Given instruction 1
In the forum post about modeling the US economy, why does the writer ask about the JOHMLE procedure? Answer in one to three sentences.

Text

------------------------

Model of the US Economy: CointegratedVARModelHandbook
Model of the US Economy: CointegratedVARModelHandbook
Hi Tom,
I'd like to build a model of the US Economy using the methodology as implemented: Handbook Cointegrated VAR Model,
https://estima.com/catsinfo.shtml, but unfortunately as I do not have CATS to test for cointegration I can use: https://estima.com/webhelp/topics/johmleprocedure.html, instead?
The aim being: quarterly (updated monthly) forecasts with fan charts and bootstrapped, for k variables representative of the US economy as those used by the MPC and/or chosen from https://tradingeconomics.com/united-states/indicators
(i) The choice of variables k is all-important (there's no theory) - any advice on those e.g. how many and which ones?
(ii) Largest lag length can be calculated from @VARLagSelect.
Using @BJTRANS, and various tests for (non-)stationarity @DFUNIT and @KPSS, I may get a system which will be a mixture of each variable having different transformations: none/log/sqrt, and some variables being I(1) others I(0).

------------------------

Records to process

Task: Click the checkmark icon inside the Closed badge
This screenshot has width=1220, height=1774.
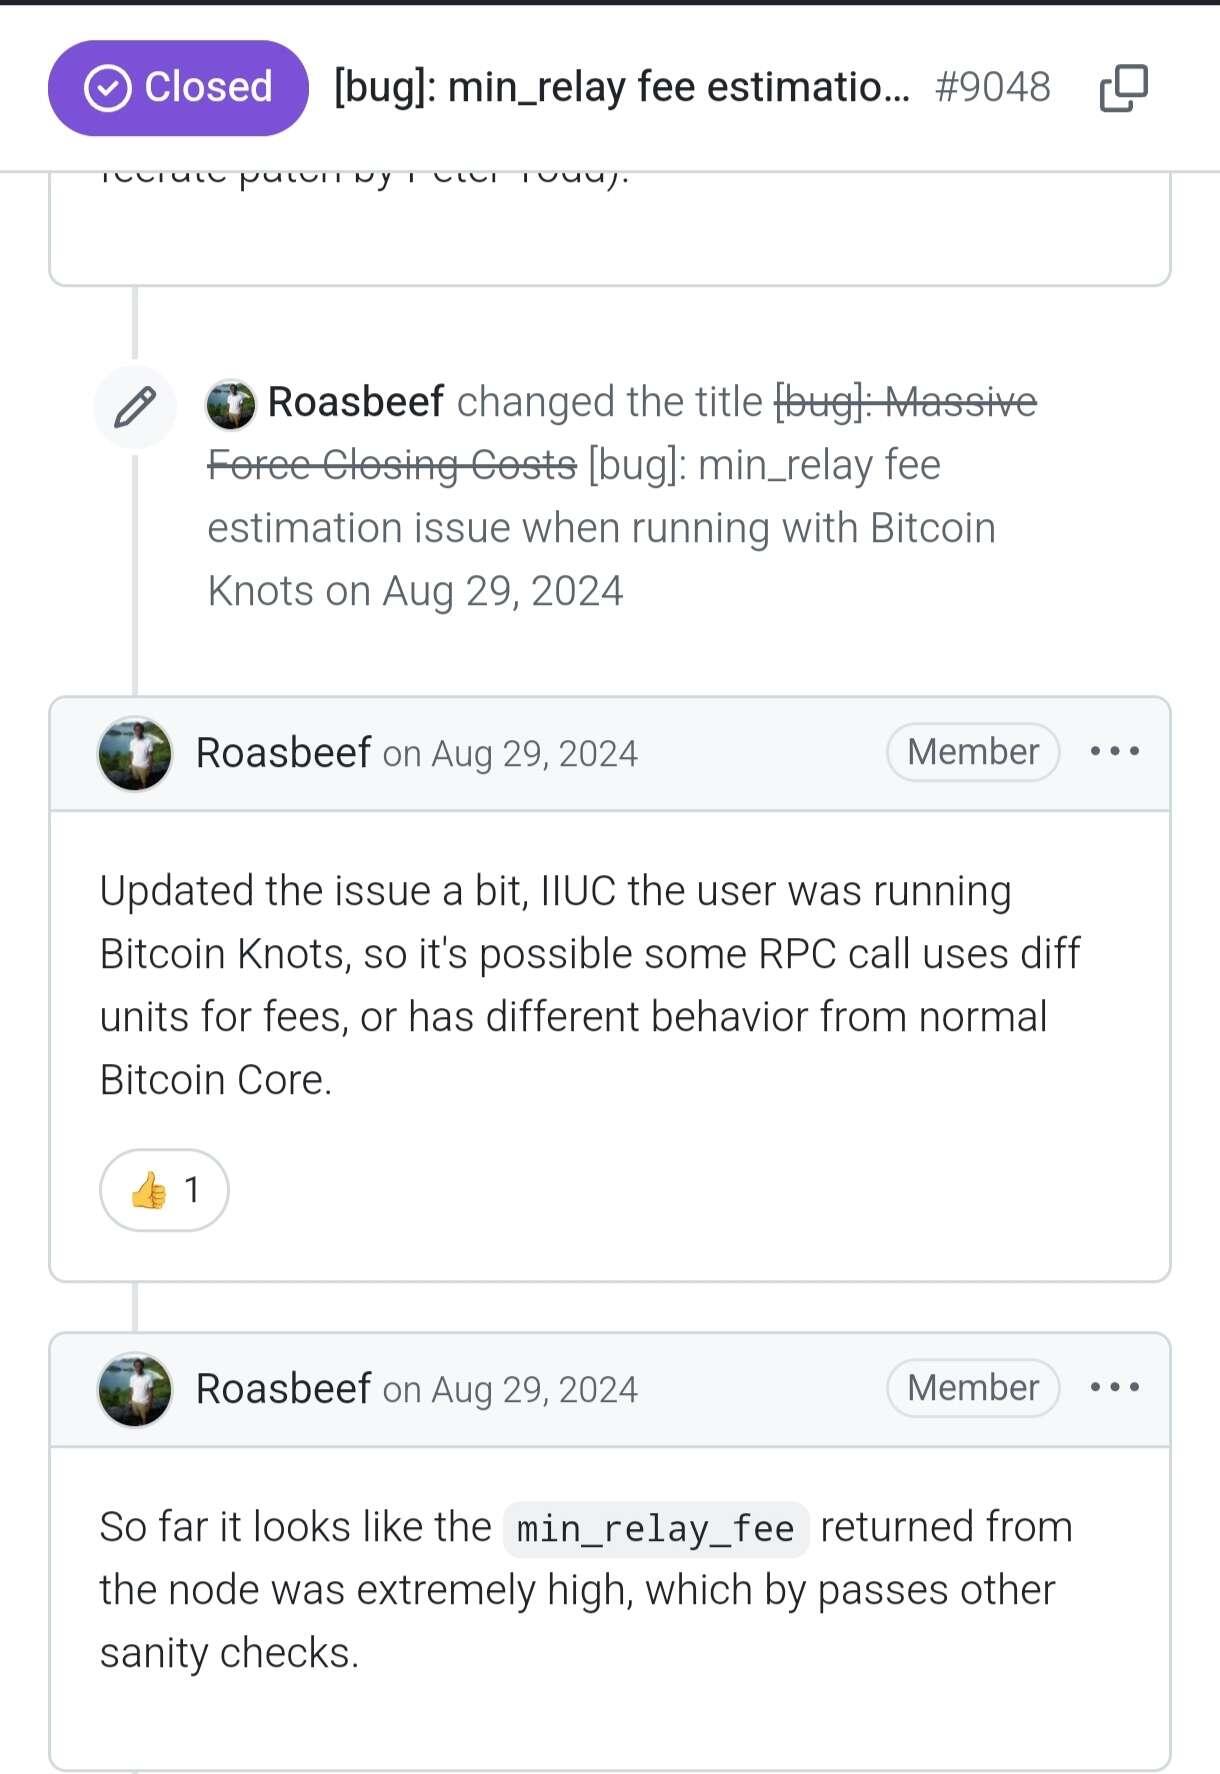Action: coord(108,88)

------------------------

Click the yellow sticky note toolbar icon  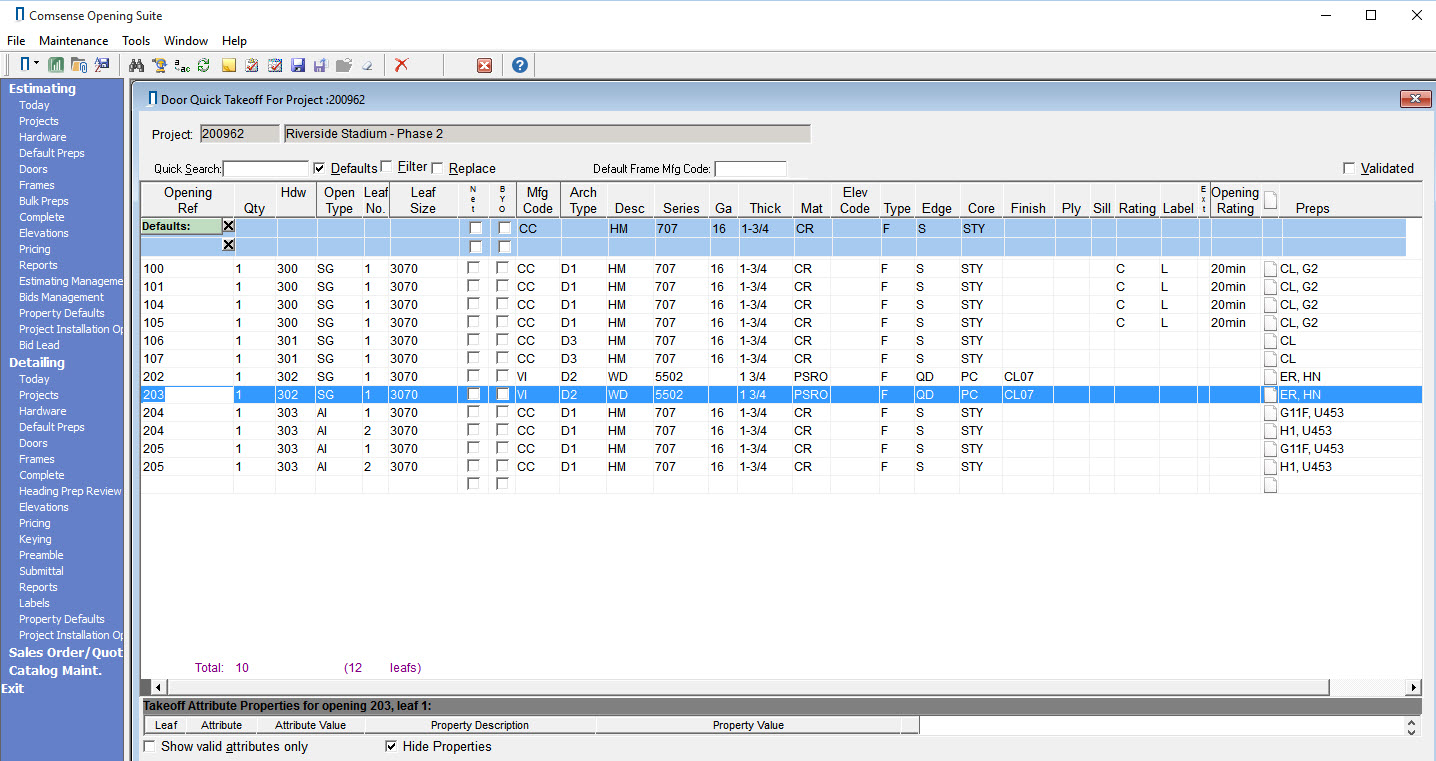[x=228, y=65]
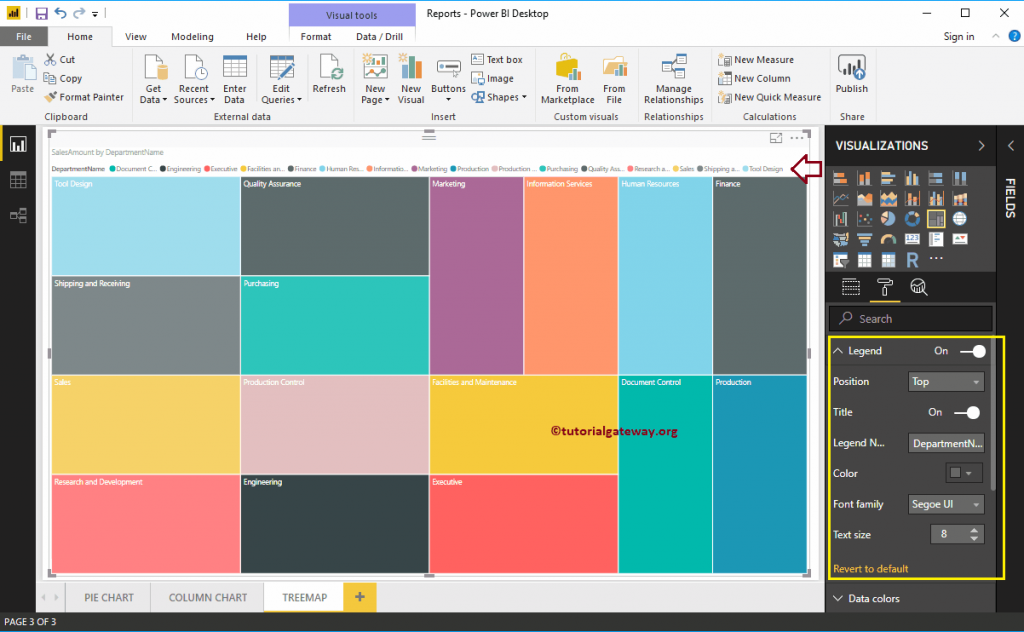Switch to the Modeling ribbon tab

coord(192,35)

------------------------

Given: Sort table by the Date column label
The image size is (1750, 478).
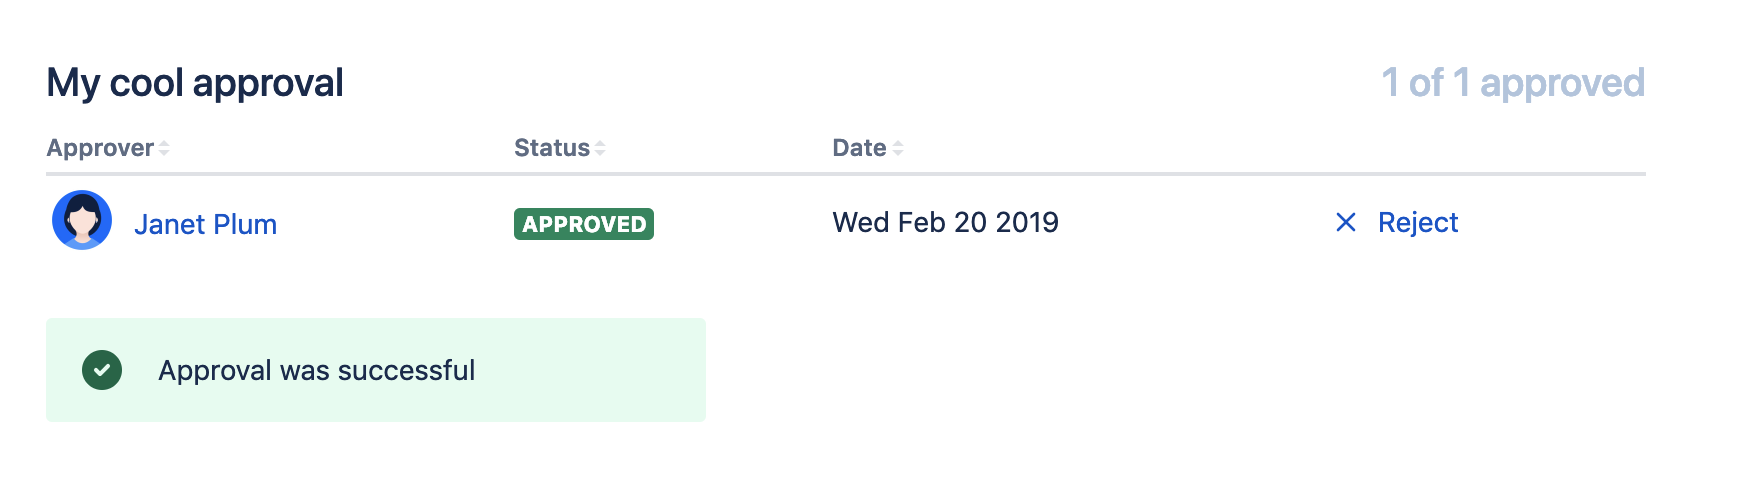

------------------------

Given instruction 2
In the listing, rewrite the lines between the one holding "Given: Sort table by the Date column label" and the one holding "The image size is (1750, 478).", inclusive, replacing "Date" with "Amount" and leaving everything else unchanged.

Exercise output 1
The writer does not have CATS to test for cointegration. They therefore ask whether they can use the JOHMLE procedure instead.

Exercise output 2
Given: Sort table by the Amount column label
The image size is (1750, 478).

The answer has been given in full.